The future of construction at Stewart Beach remains in question after the Park Board of Trustees on Tuesday shot down a proposal to spend $42,000 designing mobile alternatives to replacing a beach-front pavilion.
The mobile units, which would include bathrooms, showers and retail space, came as a reaction to the Galveston City Council last year rebuffing the park board’s proposed $25 million pavilion at Stewart Beach.
These stations were meant to be a more cost-effective way of providing bathrooms and other amenities on the beach, Sheryl Rozier, a park board project manager, said.
“This is an offshoot of the discussions we’ve had at the city to have more mobile facilities to try to lessen the cost of hard infrastructure,” Rozier said.
But trustees balked at the $42,000 price, which would have been for design alone, and voted to task a park board committee with developing new recommendations.
Trustee Steven Creitz voted against this measure.
“It’s just too astronomical right now for something so amorphous,” Trustee Victor Viser said.
The trustees have already spent a lot of money on the next stages for Stewart Beach without anything being built, Viser said.
Before getting the thumbs down from the city council, the park board spent more than $500,000 on design for the proposed pavilion that would replace an aging facility at Stewart Beach, according to records.
Last year, the city and the park board decided to redirect efforts toward improving drainage at the beach, a problem that has long plagued the popular tourist spot.
The park board in December committed about $150,000 to correcting drainage problems, a cost that included some engineering for East Beach, according to records.
Both the city council and park board trustees last year expressed interest in exploring the feasibility of mobile stations that could be moved from beach to beach and stored in the off season.
The proposed $42,000 for the mobile stations isn’t too much for high-quality products that create a more high-end perception of Galveston, Creitz said.
“As long as we have Port-a-Potties set up, that’s what the perception is going to be,” Creitz said. “I battle with people in Houston about the perception in Galveston all the time.”
The cost of one of the mobile units could run about $200,000, although that number is rough and not specific to Galveston, Rozier said.
That’s not as much as quotes other vendors were giving for mobile stations on the beach, Executive Director Kelly de Schaun said.
“They couldn’t commit to it and the price was astronomical,” de Schaun said.
But the park board shouldn’t be focusing on amenities, Trustee Jason Worthen said.

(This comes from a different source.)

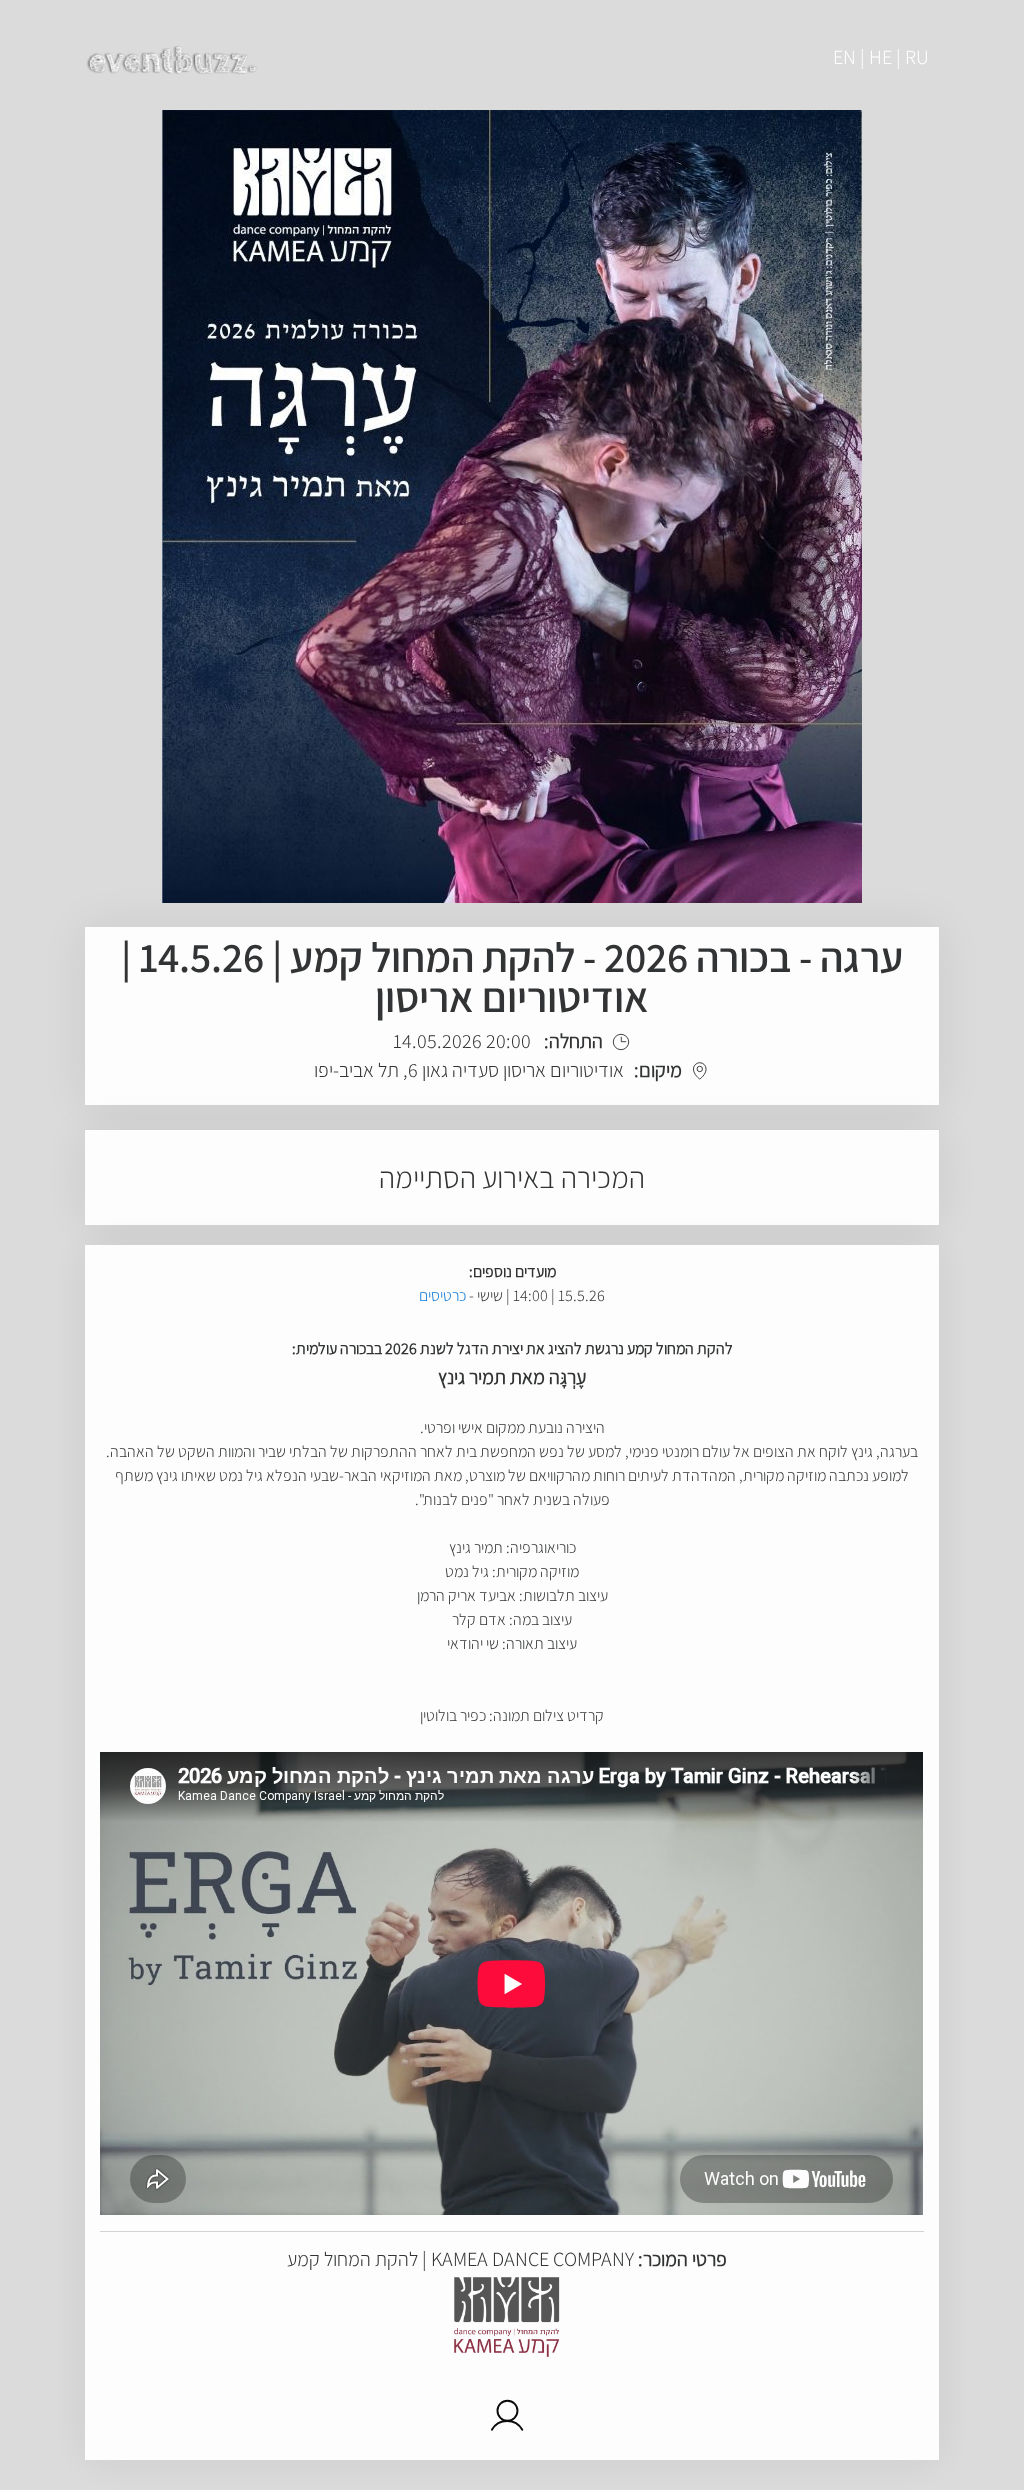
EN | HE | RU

Instead, it needs to focus on fixing the current pavilion, which houses important offices and facilities used by park board staff and beach patrol, he said.
“The pavilion is falling down right now,” Worthen said. “If the pavilion does fall down, we have all these great amenities, but we have no office.”
Now, a park board committee will conduct more research on the future of Stewart Beach and prepare different recommendations for potential buildings.